Texai - The Year in Review 2007
As we close 2007, it is a good time to review this year’s project milestones on the path to creating artificial intelligence.
- In January 2007, I released a KB Reference Manual describing the then current MySQL KB implementation. At that time the preliminary merge of the OpenCyc content, with WordNet, and the CMU Pronouncing Dictionary was complete and the KB grew to over 10 million statements.
- My paper, Semantic Annotation for Persistence was accepted for publication at the AAAI-07 Workshop for Semantic E-Science in Vancouver, Canada.
- In February 2007, I completed the extraction of structured content from the Wiktionary English Lexicon, which increased the MySQL KB to approximately 15 million statements.
- Inspired by Dr. Jerry Ball’s publications on Double R Theory, I was led to study both Construction Grammar and Walter Kintsch’s Construction / Integration theory of reading comprehension. For the latter I wrote a Java class that duplicates the spreading activation result of Kintsch’s worked out example from his book.

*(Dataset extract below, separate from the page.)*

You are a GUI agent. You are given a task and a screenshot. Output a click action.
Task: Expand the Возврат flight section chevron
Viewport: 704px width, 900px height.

- I wrote a simple dialog use case in which the user says “hello” to the dialog system via a Jabber compatible Smack API. Because there was no existing Java construction grammar implementation, I wrote my own that could handle the use case. I decided to create a Texai Lexicon that would support my grammar, and began merging the lexical entries from OpenCyc, WordNet, The CMU Pronouncing Dictionary, and Wiktionary. Ultimately this effort would take the KB over 20 million statements. I became concerned as the MySQL KB implementation began to slow down during the conversion of the Texai Lexicon.

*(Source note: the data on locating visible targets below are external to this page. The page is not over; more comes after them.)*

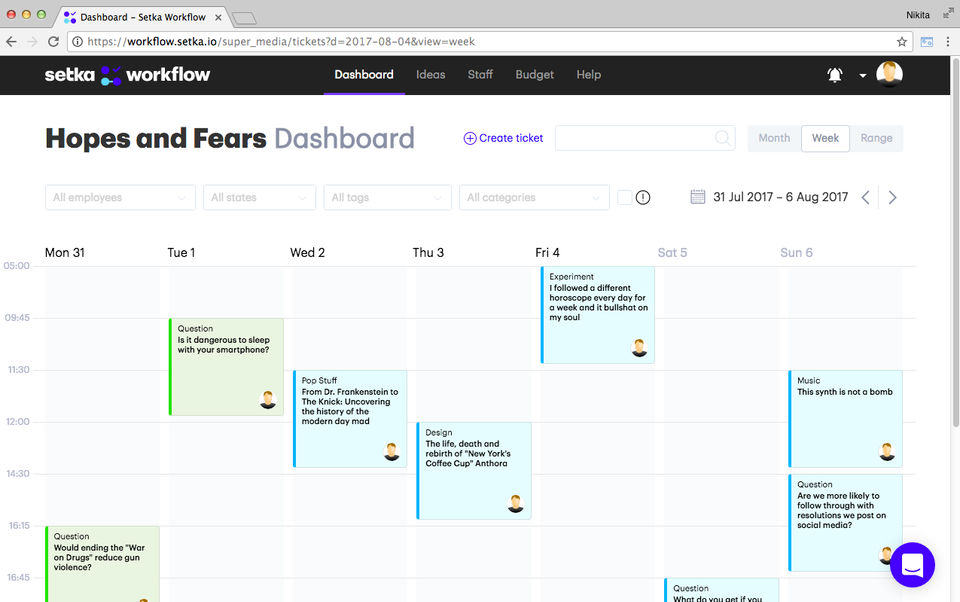The height and width of the screenshot is (602, 960).
Task: Bookmark this page with star icon
Action: point(902,42)
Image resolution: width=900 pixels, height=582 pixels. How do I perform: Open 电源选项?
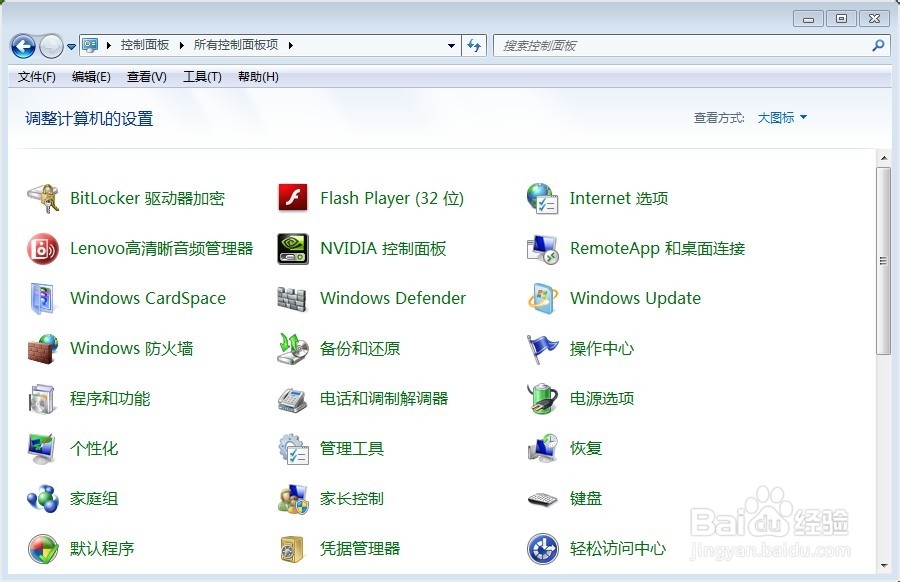(602, 398)
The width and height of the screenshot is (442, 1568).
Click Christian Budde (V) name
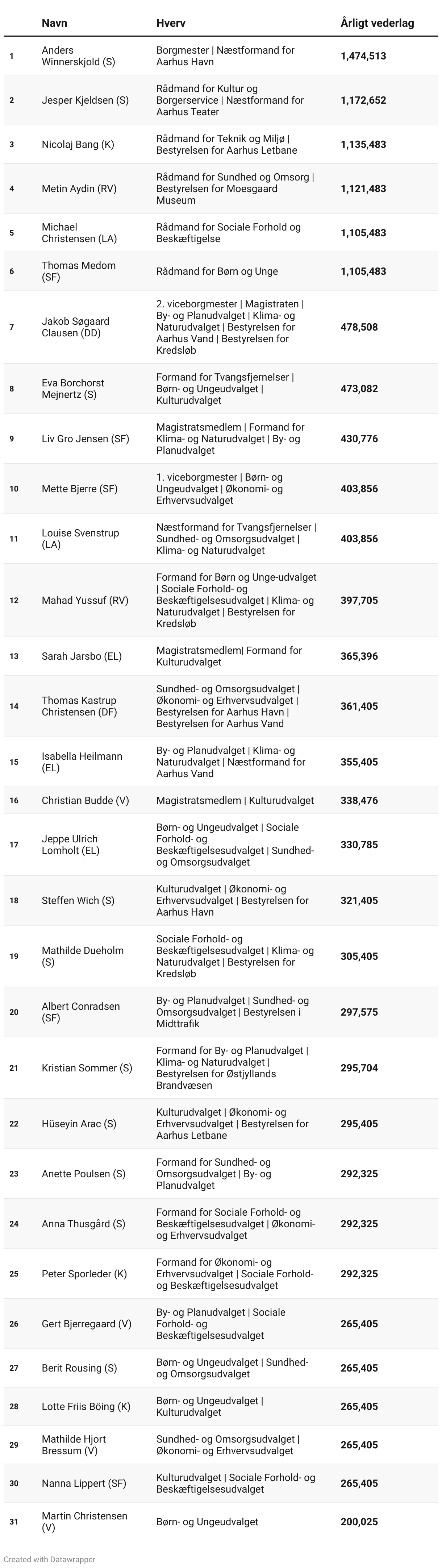(x=85, y=800)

- From early Spring to mid Summer 2007 I rewrote the Texai KB implementation twice in search of an ideal trade-off between (1) expressiveness, (2) speed, and (3) space utilization. In terms of expressiveness, the original Hibernate/MySQL implementation was a faithful implementation of CycL, the language of the Cyc KB, with which I am very familiar given my seven years at Cycorp. Wanting to retain CycL compatibility, my first rewrite was into Oracle Berkeley DB Java Edition database, which sacrifices SQL compatibility for increased speed. Without SQL, I had to write my own mapping layer in lieu of Hibernate, but because Hibernate is open source I could adopt all of Hibernate’s speed and caching optimizations by inspection of their classes. This work resulted in the first version of the RDF Entity Manager which enabled semantically annotated Java objects to be persisted in the Oracle Berkeley DB. While the speed increase met my expectations, Berkeley DB Java Edition required over three times the disk space of MySQL. About this time I attended the AAAI-07 conference in Vancouver to present my workshop paper and was again impressed with the vitality of the RDF community and their progress over the years after I first exported OpenCyc to RDF at Cycorp. Subsequent research led me to evaluate Sesame 2. This highly regarded RDF store is enhanced in version 2 to support RDF named graphs, which can express single-level context. By September 2007, I rewrote the RDF Entity Manager to access Sesame 2 and was totally satisfied with the speed and space utilization of Sesame 2 as the Texai KB store. Export to RDF and import from RDF is trivial with Sesame, which enables Texai to easily particpate in the Semantic Web.
- In the midst of the KB store rewrite, I contacted Dr. Hans Boas at the University of Texas Linguistics department and subsequently met with him to discuss the Texai project and in particular Construction Grammar. I came away from that meeting with growing confidence that Construction Grammar was ideally suited for deep understanding of English and parsing to logical statements.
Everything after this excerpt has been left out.